Foshan mother sells crochet goods, locals rally to support son
A Foshan mother sold crochet goods beside her son’s wheelchair, and neighbors returned with extra money after seeing what her sales were paying for.

Her crochet table in Foshan carried more than handmade goods. It carried the cost of a son’s care, as a single mother sold small crocheted pieces on the street beside the wheelchair her child used while fighting a rare genetic disease.
The scene was plain and direct: a mother working in public, a son sitting close by, and a craft that had to pull double duty as income and survival. In a family medical crisis, crochet became one of the few flexible ways to earn money while still staying close enough to provide care.

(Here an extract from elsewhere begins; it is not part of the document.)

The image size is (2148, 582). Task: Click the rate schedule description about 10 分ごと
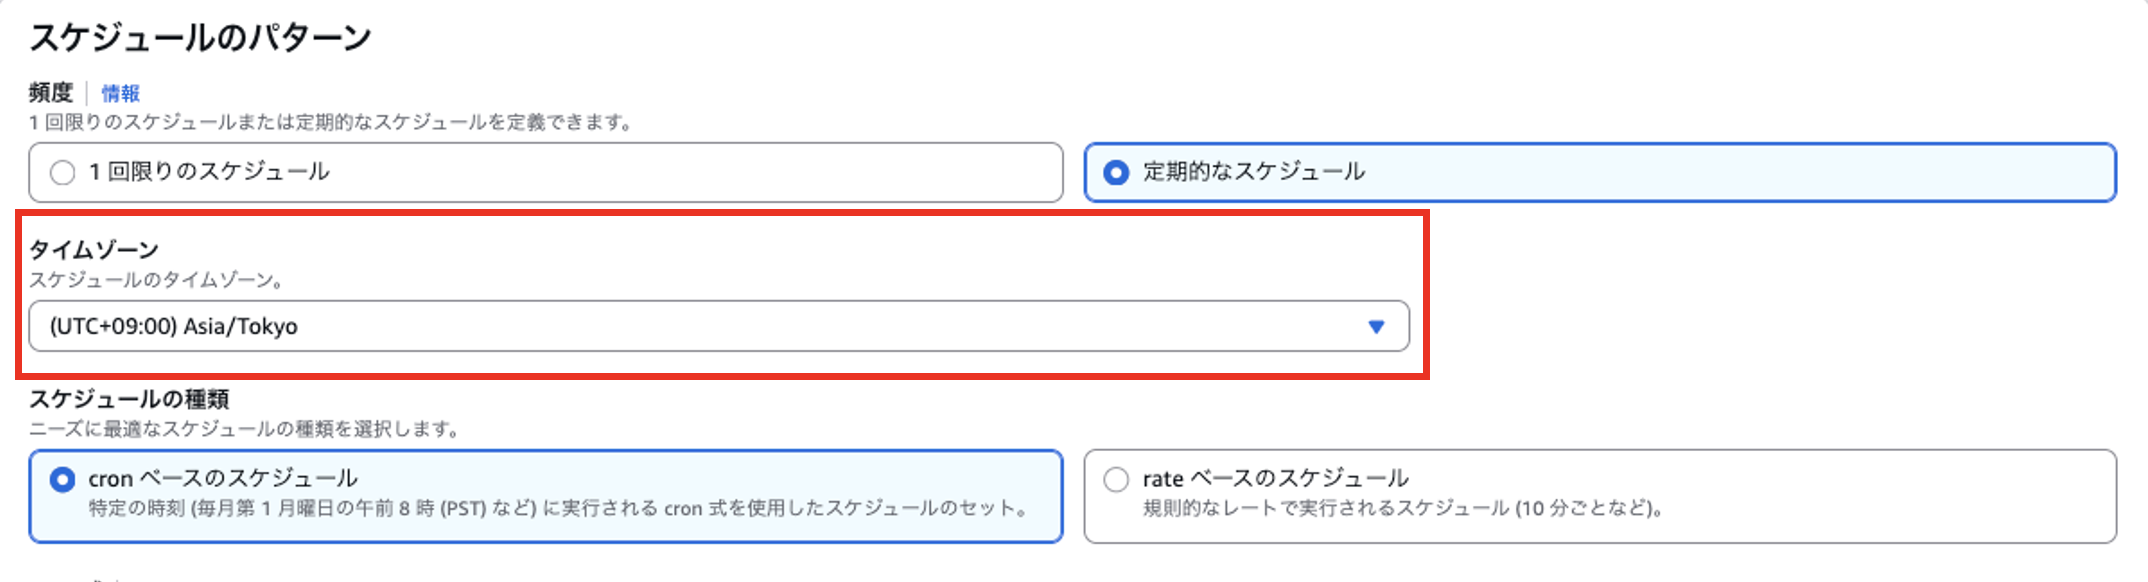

After the story spread, more local people came to support her. Some customers did not just buy a piece at the listed price, they paid far more, turning a roadside sale into a shared act of help. For a maker selling by hand, that kind of response can mean far more than a single transaction. It can mean another week covered, another treatment paid for, another day kept steady.
The larger picture is just as stark. Rare-disease families often carry heavy caregiving and financial burdens, and the need reaches far beyond one street in Foshan. China has built a collaborative rare-disease hospital network covering all provincial-level regions, with 419 hospitals taking part in case referrals, telemedicine and data sharing. That system has been described as cutting the average diagnostic time for rare diseases from four years to less than four weeks, while slashing costs by 90 percent. Worldwide, an estimated 300 million people live with a rare disease, along with their families and carers.
That is why the small details in Foshan mattered so much: a wheelchair parked beside a mother’s sale, a handful of crocheted goods, and neighbors who chose to pay more than asked. The craft was never just craft. It was the margin that kept a family going, one sale at a time.